Re: Libitm issues porting to POWER8 HTM

2013-06-19 Thread Andi Kleen
On Wed, Jun 19, 2013 at 11:04:25AM -0500, Peter Bergner wrote:
> On Tue, 2013-06-18 at 21:48 +0200, Andi Kleen wrote:
> > > Given Torvald's comment, can you verify whether your hw txn succeeds
> > > (all the way to commit) or whether it is failing and somehow skips
> > > the fall through code that is hanging for us (Power and S390)?
> > 
> > All the 3 transactions in reentrant.c abort.
> 
> Can you please explain the above?  When you say abort, do you mean
> that libitm is calling htm_abort() or that your xbegin hardware
> instruction isn't succeeding?

XBEGIN aborts, according to the hardware counters.
> 
> > That's not surprising, because there are usually lots of aborts in
> > the startup phase of programs, and the test doesn't use a loop.
> 
> Is this a libitm statement or an Intel RTM statement, that the
> startup phase usually has lots of aborts?

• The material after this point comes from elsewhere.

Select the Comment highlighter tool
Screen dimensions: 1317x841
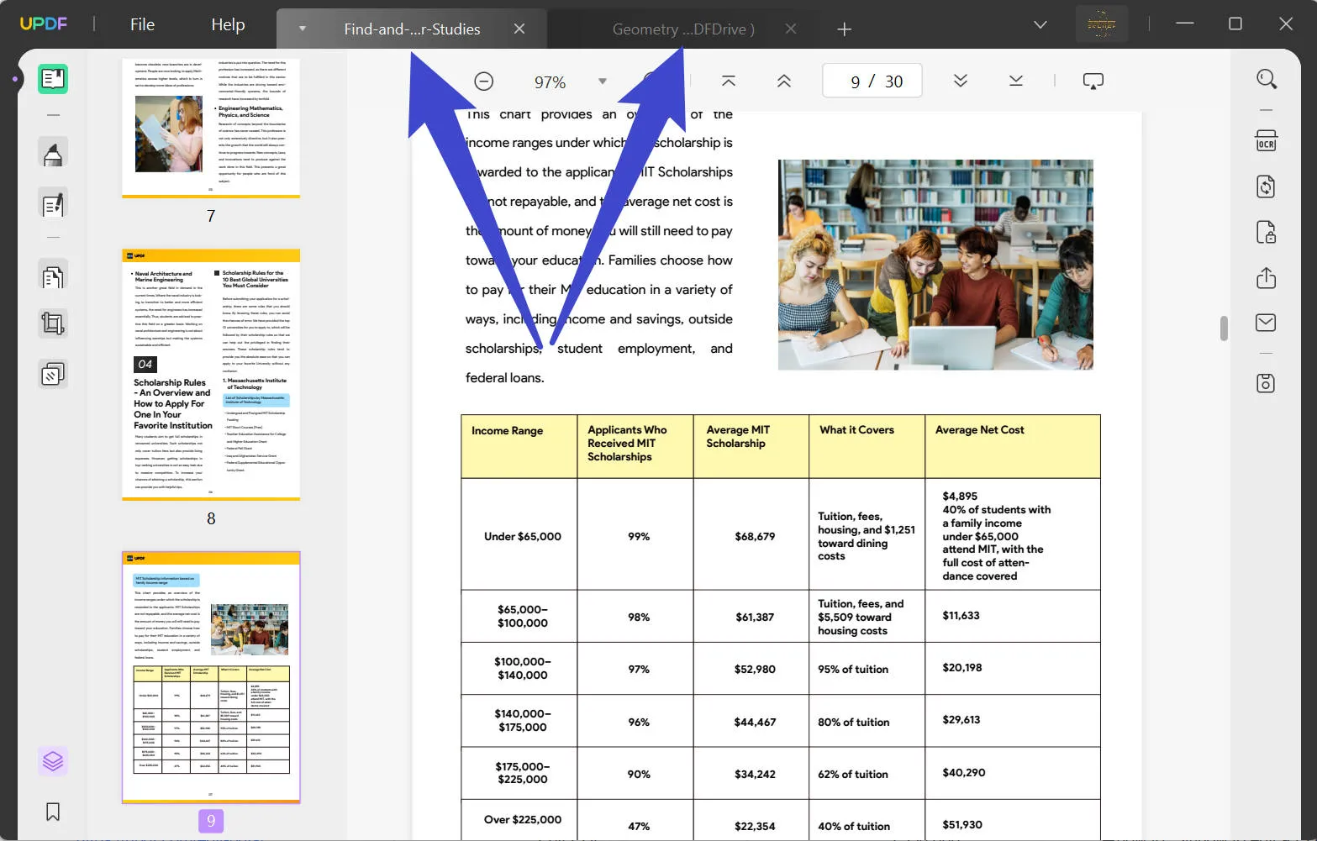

This is a Intel RTM statement.

-Andi


Re: Libitm issues porting to POWER8 HTM

2013-06-19 Thread Peter Bergner
On Tue, 2013-06-18 at 21:48 +0200, Andi Kleen wrote:
> > Given Torvald's comment, can you verify whether your hw txn succeeds
> > (all the way to commit) or whether it is failing and somehow skips
> > the fall through code that is hanging for us (Power and S390)?
> 
> All the 3 transactions in reentrant.c abort.

Can you please explain the above?  When you say abort, do you mean
that libitm is calling htm_abort() or that your xbegin hardware
instruction isn't succeeding?

> That's not surprising, because there are usually lots of aborts in
> the startup phase of programs, and the test doesn't use a loop.

Is this a libitm statement or an Intel RTM statement, that the
startup phase usually has lots of aborts?

Peter





Re: Libitm issues porting to POWER8 HTM

2013-06-18 Thread Andi Kleen
> Given Torvald's comment, can you verify whether your hw txn succeeds
> (all the way to commit) or whether it is failing and somehow skips
> the fall through code that is hanging for us (Power and S390)?

All the 3 transactions in reentrant.c abort. That's not surprising,
because there are usually lots of aborts in the startup phase of
programs, and the test doesn't use a loop.

-Andi
-- 
a...@linux.intel.com -- Speaking for myself only.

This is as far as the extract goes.